↓↓↓

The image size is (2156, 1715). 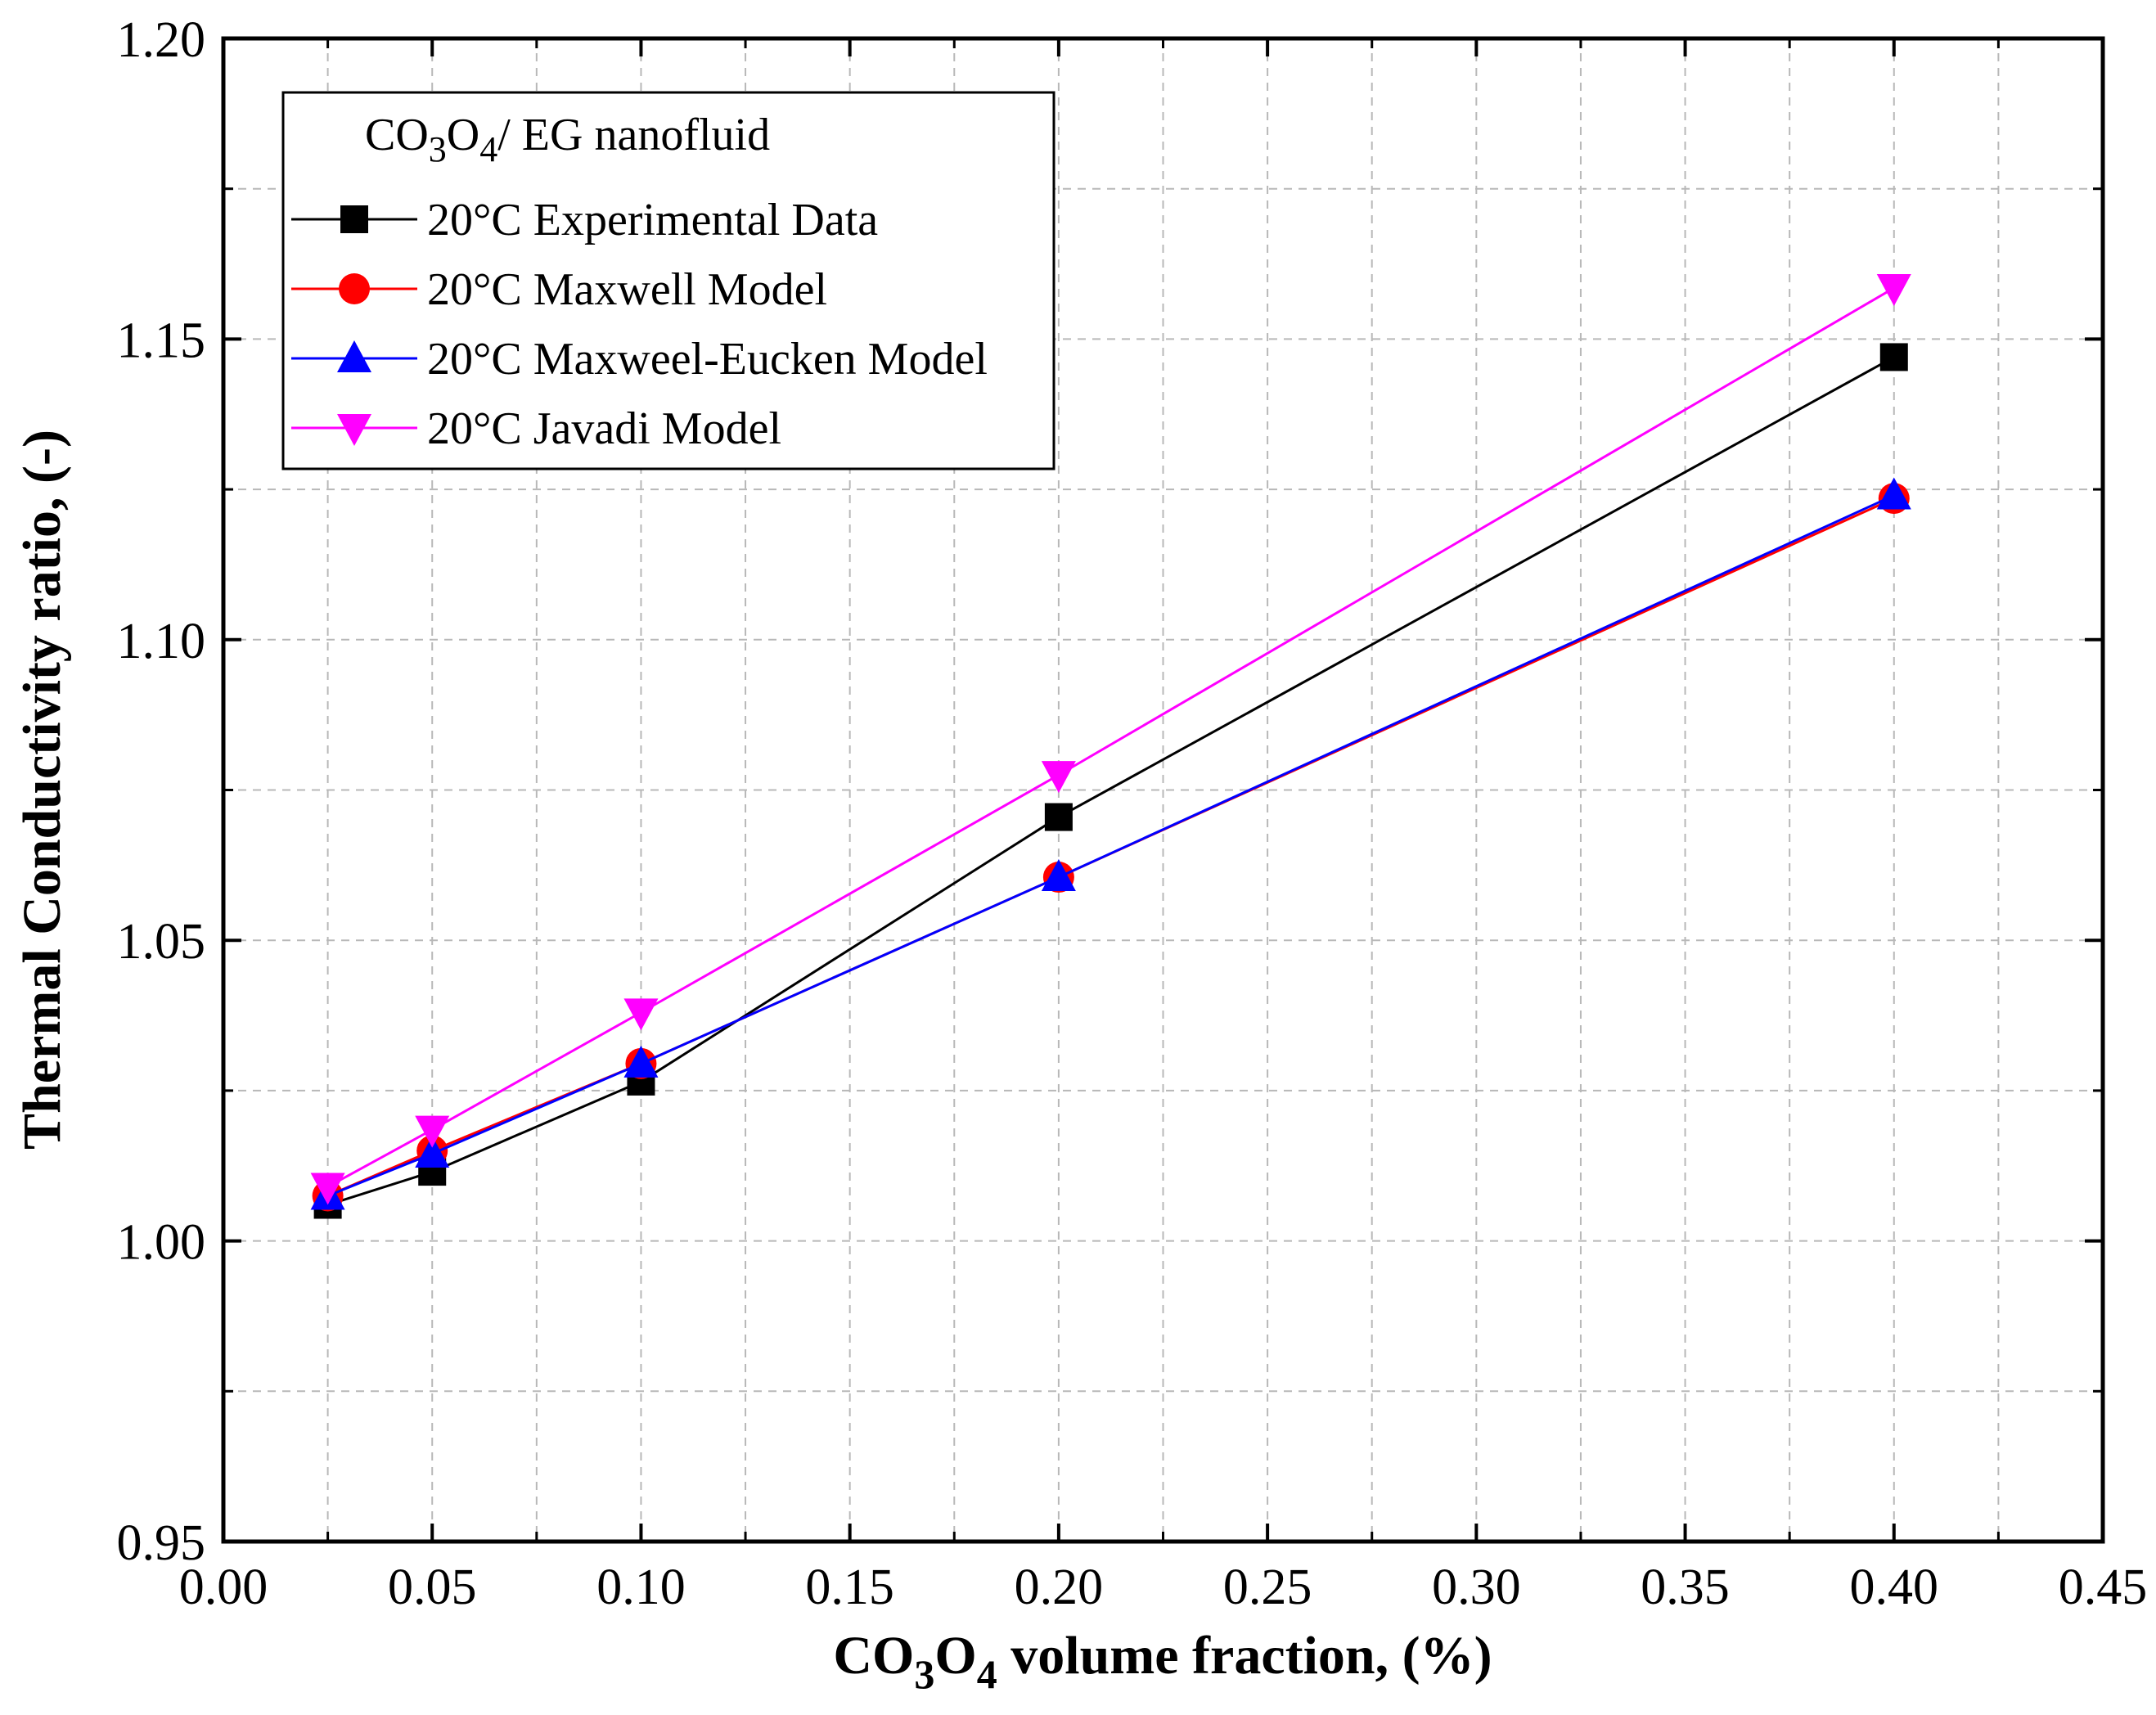 I want to click on x-tick-label: 0.05, so click(x=432, y=1588).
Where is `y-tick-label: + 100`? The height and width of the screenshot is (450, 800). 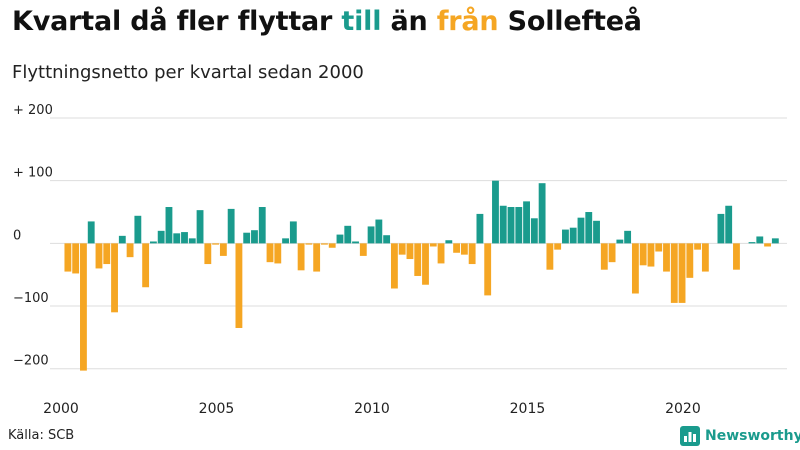
y-tick-label: + 100 is located at coordinates (33, 174).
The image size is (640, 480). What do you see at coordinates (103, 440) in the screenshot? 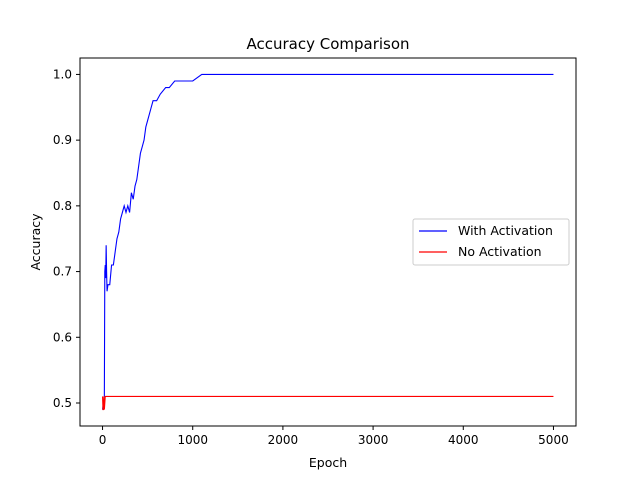
I see `x-tick-label: 0` at bounding box center [103, 440].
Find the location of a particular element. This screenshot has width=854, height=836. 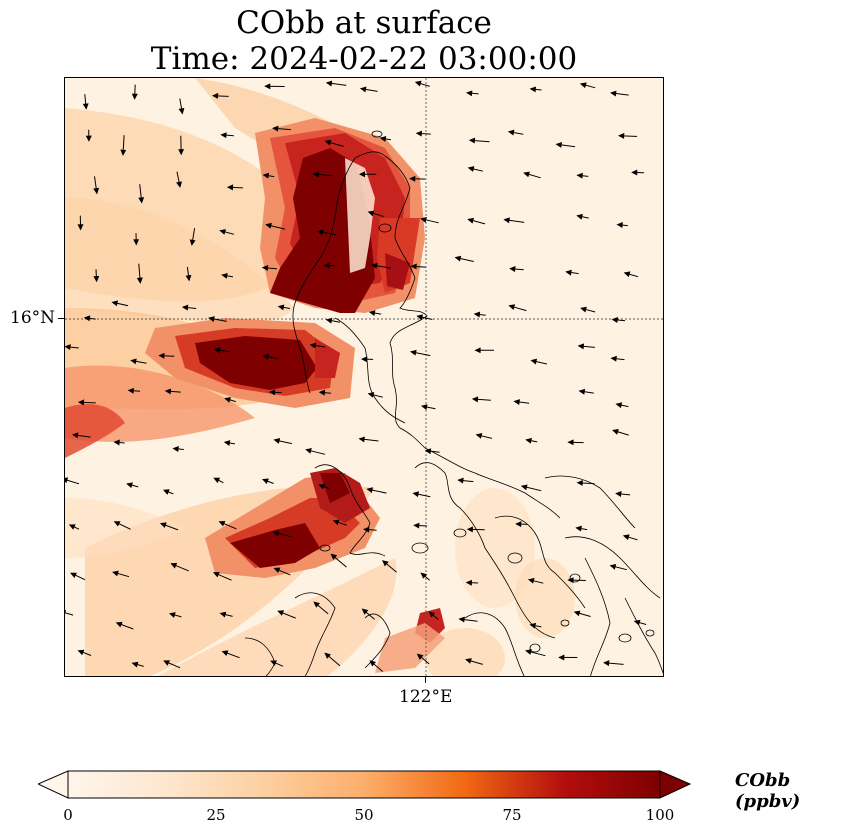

↑↑↑

**Aim of the task**
Print the records verbatim, from the line that contains "The image size is (640, 480)." through the end of the records, omitting the pictures.

**Output for this task**
The image size is (640, 480). What do you see at coordinates (103, 440) in the screenshot? 
I see `x-tick-label: 0` at bounding box center [103, 440].
Find the location of a particular element. This screenshot has width=854, height=836. 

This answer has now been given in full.